President Obama signed the so-called “America Invents Act” on Friday, September 16, 2011. After a Senate vote of 89 – 9, with two Senators not voting, H. R. 1249 was passed to the President, who enthustiastically endorsed the Leahy-Smith America Invents Act.
The courageous 9 that voted nay are a strange team of cross aisle senators. The nays are: for the dems: Boxer (D-CA); Cantwell (D-WA); McCaskill (D-M); and for the pubs: Coburn (R-OK); DeMint (R-SC); Johnson (R-WI); Lee (R-UT); McCain (R-AZ); and Paul (R-KY). Hats off to you ladies and gentlemen, for whatever reason you made the right choice. The surprise of Boxer to wise up to the infiltration of special interests into the act, was heartening.
We at the bleeding edge of technology are wise to the unintended consequences of enacting compromising rules to what was a flawed but largely honest system. We now let those very institutions that brought world finance to its knees, to write exemptions for their flawed business model, at the expense of the rest of American, roll-up-the-sleeve business.
First to File is 4F, because first to file fosters fraud. While the drafters of the Act were careful to now call it “first inventor to file,” the claim of inventorship is no more than a name on an application. Interferences in the USPTO to determine inventorship have never been a large problem. Certainly, first to invent will become a stronger defense to validity of the patent, since the other laws under 35 USC 102 will remain. Suddenly, we drop down one layer in the IP protection hierarchy to the swamp of unindexed, badly written, poorly illustrated, formless disclosures that are going to be bootstrapped into documentation of first invention. If you thought trials were complicated before, wait till all the provisionals ever written and to be written must be examined. What a joke.
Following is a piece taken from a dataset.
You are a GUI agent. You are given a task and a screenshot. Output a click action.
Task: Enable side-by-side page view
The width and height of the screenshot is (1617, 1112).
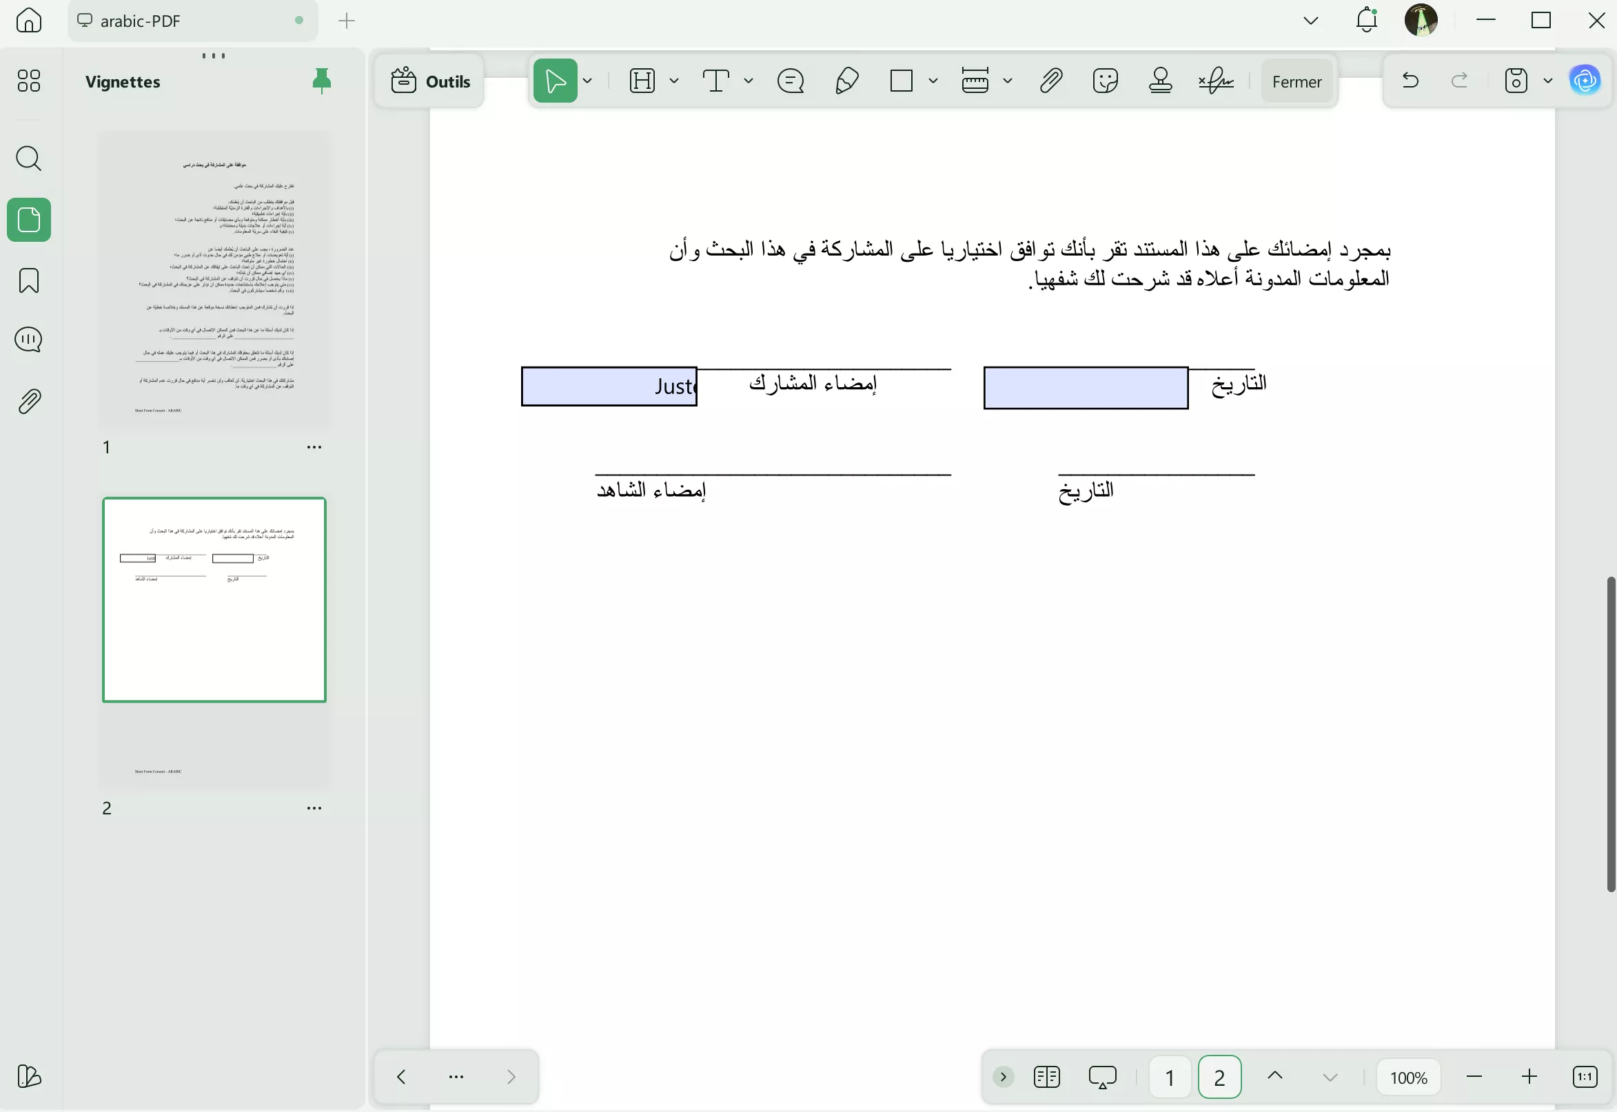[1046, 1076]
At least “first to invent,” as mandated by our Constitution, led to earnest and spirited discourse among the inventors, as flesh and blood people, that inevitably led to the truth of the matter. The big question is, first to invent what? Typically, Patent Office Examiners don’t examine provisional applications to determine if the disclosure can support the claims of a later filed formal application. We are thus back to square one, without the control gate of the formal utility application to limit submissions, and as a bonus from a relatively recent change in the patent law, the timeline for publication for those applicants that want to go international.
As a result, we are at a point that will soon demand that applications be filed before disclosure to anyone (there is a high hurdle) and that every provisional application be published within, say, six months of filing, with the pressure really on, to file the formal within the year. With this in place, the giant data bases of those concerned will analyze and churn the information and spit out automatic “white papers” in the form of provisional patent applications to stake out small increments of technological advancement in “their space.” It is all going to be very robotic.
With the “retirement” of Steve Jobs, there is a huge vacuum that is instantly filled by Larry (big shoes) Ellison. With the taste of blood in the SAP affair, (which, boo-hoo, was reduced to a quarter billion dollars) Oracle will be fast on the heels of Google. Larry is now the big dog in the neighborhood. After digesting its acquisition of Sun, Oracle’s copyright success with SAP has whet its appetite to monetize Java and chomp at the heels of Android. The reach of its quest is to claim that the very API’s of Java, are copyright protectable. What next? MySQL? That is really scary.
But, hope is near.
The recent Part I article by Andrew Schulman in New Matter, vol.36, no. 2, entitled, Open to Inspection: Using Reverse Engineering to Uncover Software Prior Art, Part I, reminds us that the strings of “0’s” and “1’s” whether the “family jewels” source code or the occult object code, is traceable, just as text strings.
As Schulman concludes, “Code is not only ubiquitous, used to control a remarkable amount of modern activity; code is also text which is readable and searchable at various levels. This text includes the object or binary code deployed in public.”
The next step is to define what is public domain. Not just “Open Source,” but PUBLIC DOMAIN!
Patents expire 20 years from the date of first filing. Copyrights, on the other hand, are easier to get and last a lot longer. As the Golden Age of Patents, fades into a dysfunctional dispute over who was first to file what, the age of Copyright in the field of intellectual property will rise simply on the strength of Larry Ellison, (with a little help from Justice Douglas, a Supreme Court writer who favored copyrights over patents any day).
The task of the new age is to determine what code is public domain. Building on that kernel, a new virtual machine and new core language will arise that is free.